━━━ Records to process

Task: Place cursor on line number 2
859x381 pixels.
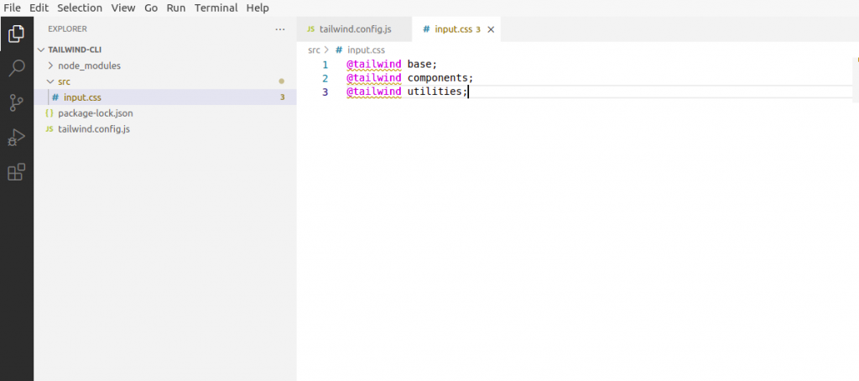Action: coord(325,78)
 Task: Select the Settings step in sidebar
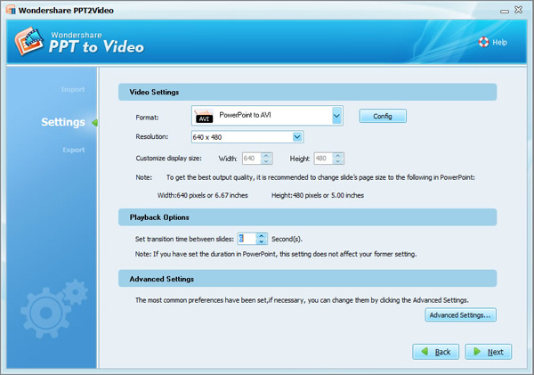(63, 122)
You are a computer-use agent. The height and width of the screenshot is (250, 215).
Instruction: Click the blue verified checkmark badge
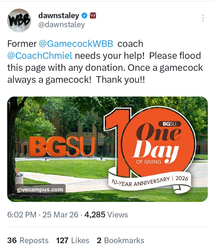click(x=84, y=15)
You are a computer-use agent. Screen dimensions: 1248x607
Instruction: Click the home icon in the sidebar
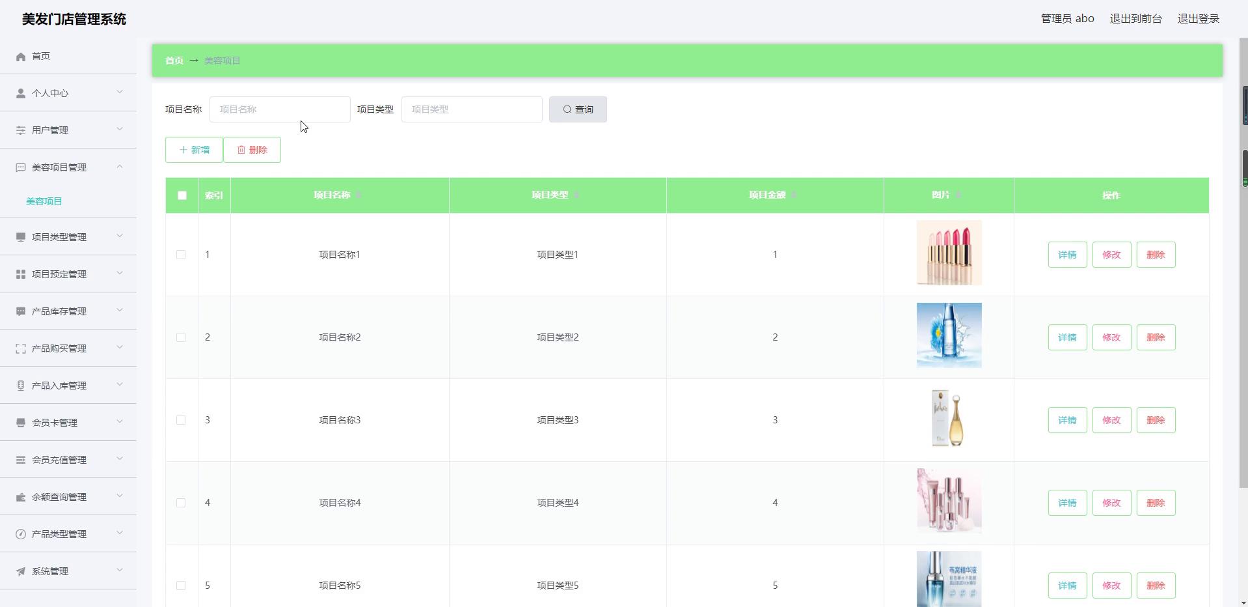(x=21, y=57)
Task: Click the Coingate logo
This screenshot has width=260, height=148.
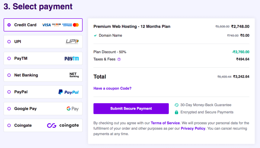Action: [x=63, y=125]
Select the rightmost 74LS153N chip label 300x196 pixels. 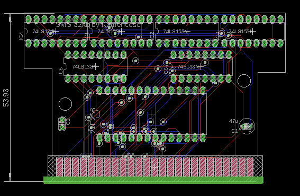(x=240, y=31)
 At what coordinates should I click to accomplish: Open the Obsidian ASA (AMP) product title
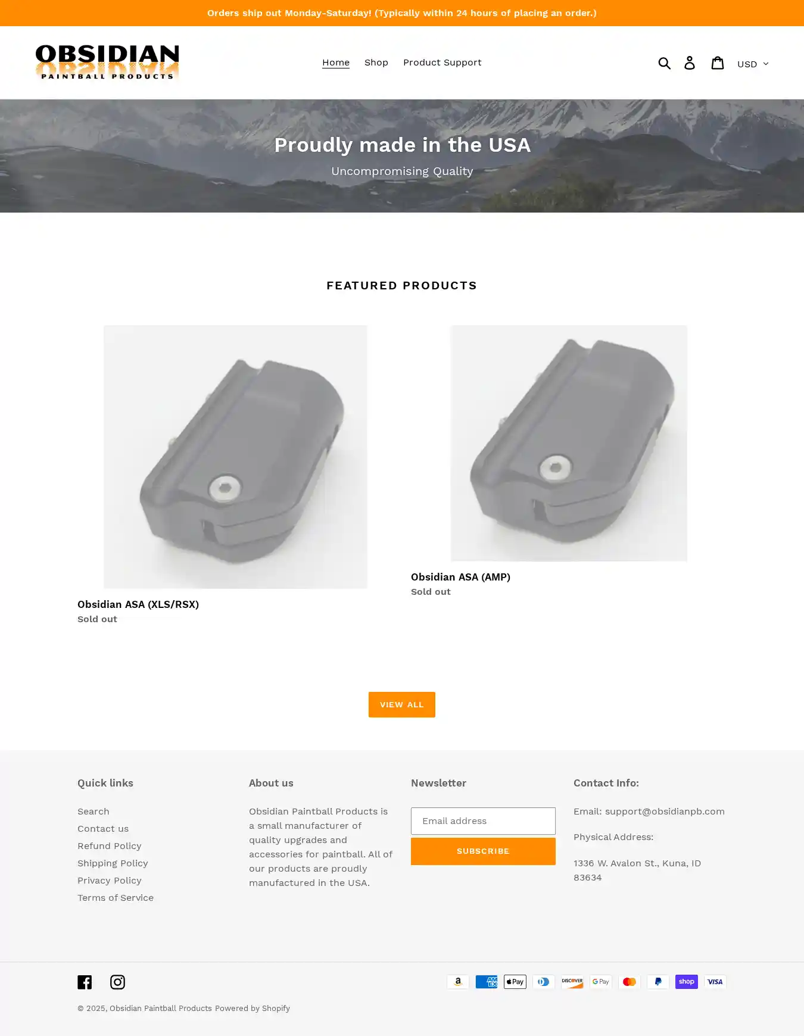coord(460,577)
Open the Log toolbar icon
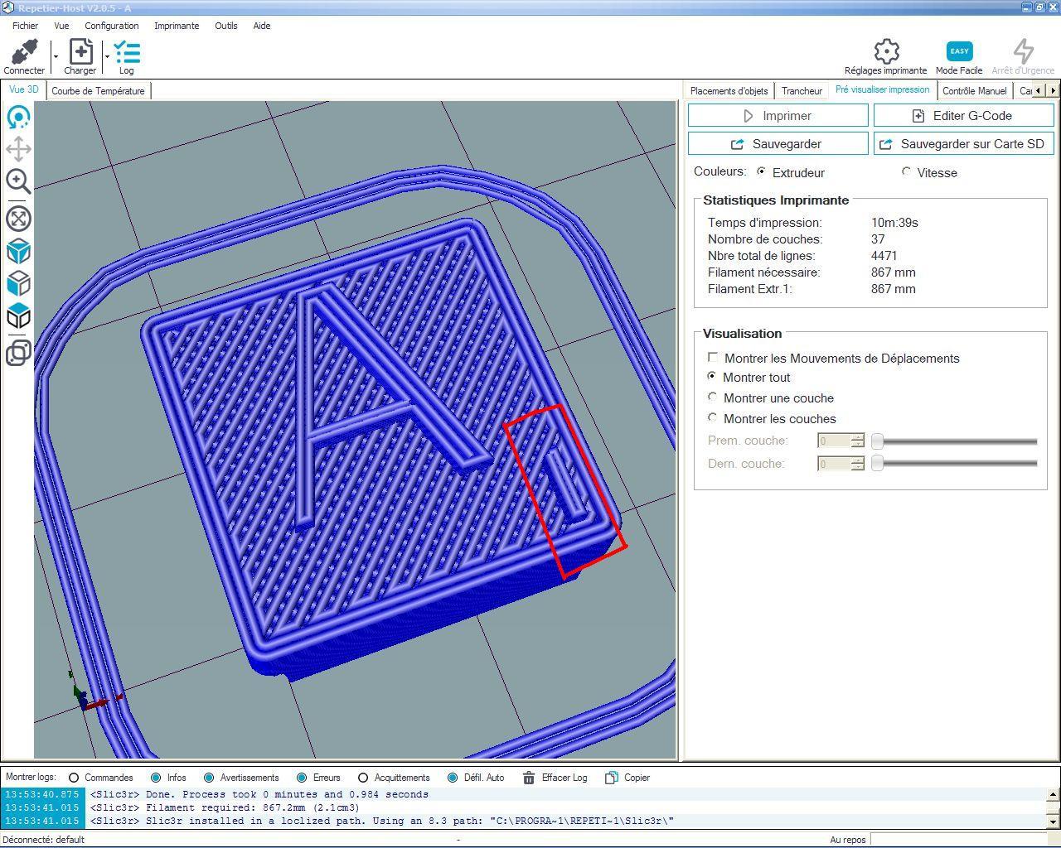The width and height of the screenshot is (1061, 848). [x=127, y=56]
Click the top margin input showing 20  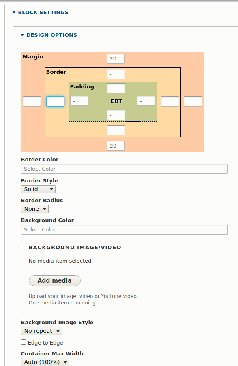tap(116, 59)
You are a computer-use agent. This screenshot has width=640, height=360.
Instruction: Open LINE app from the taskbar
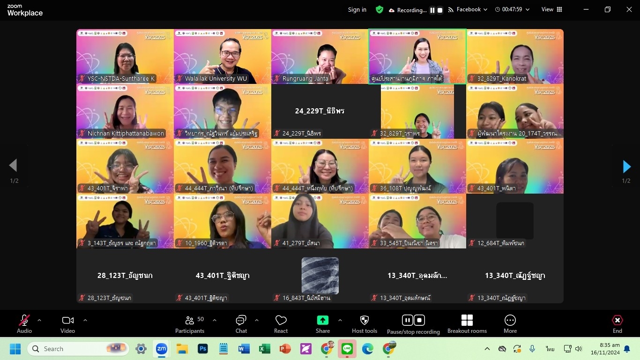pos(347,349)
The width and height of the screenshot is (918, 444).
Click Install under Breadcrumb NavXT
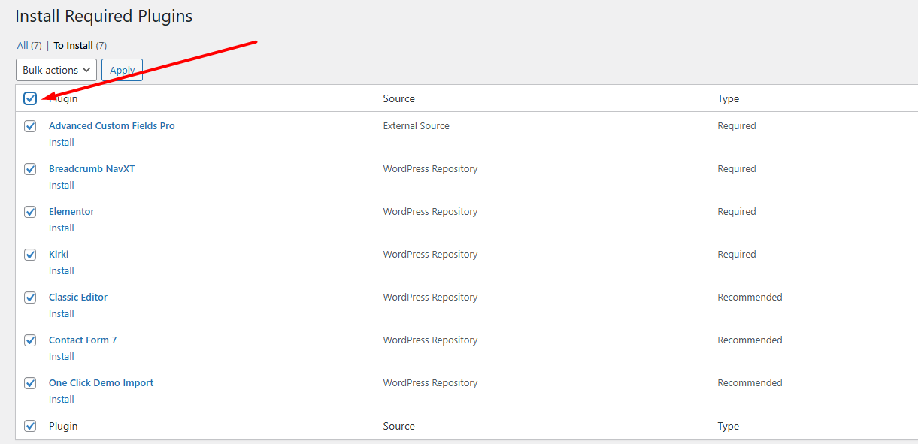[62, 186]
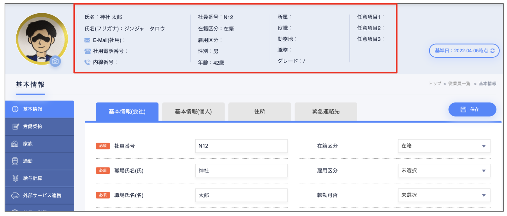This screenshot has width=507, height=216.
Task: Open 労働契約 in the sidebar
Action: click(x=39, y=127)
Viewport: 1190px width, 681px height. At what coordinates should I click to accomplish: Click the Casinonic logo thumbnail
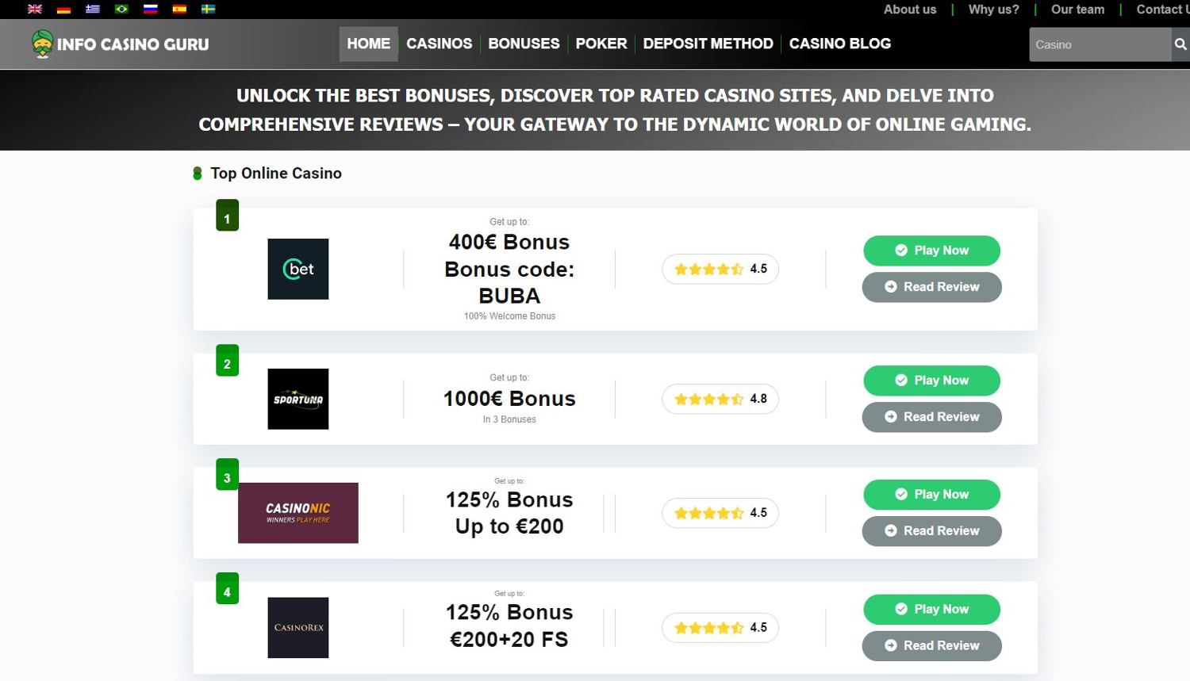pos(298,512)
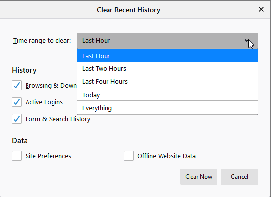Toggle the Active Logins checkbox
The height and width of the screenshot is (197, 271).
point(17,102)
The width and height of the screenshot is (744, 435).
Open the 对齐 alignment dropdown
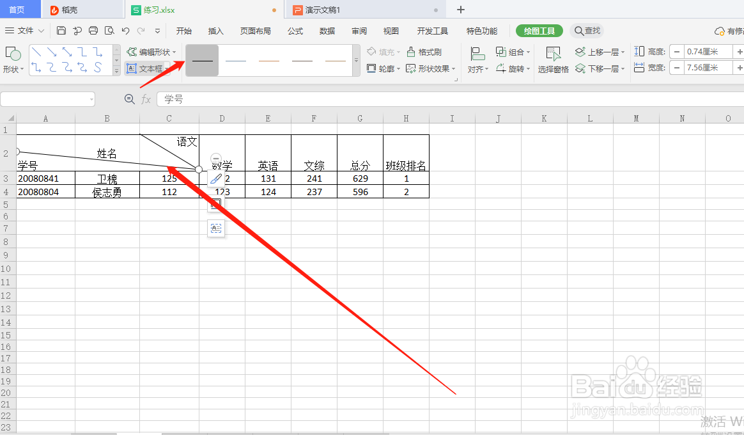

━━━━━━

Your goal:
The word to look for is "computer"; copy out every line of the entries that holds it.

Response to this exercise:
You are a computer-use agent. The height and width of the screenshot is (250, 215).
You are a computer-use agent. Screen dimensions: 1248x607
You are a computer-use agent. This screenshot has width=640, height=360.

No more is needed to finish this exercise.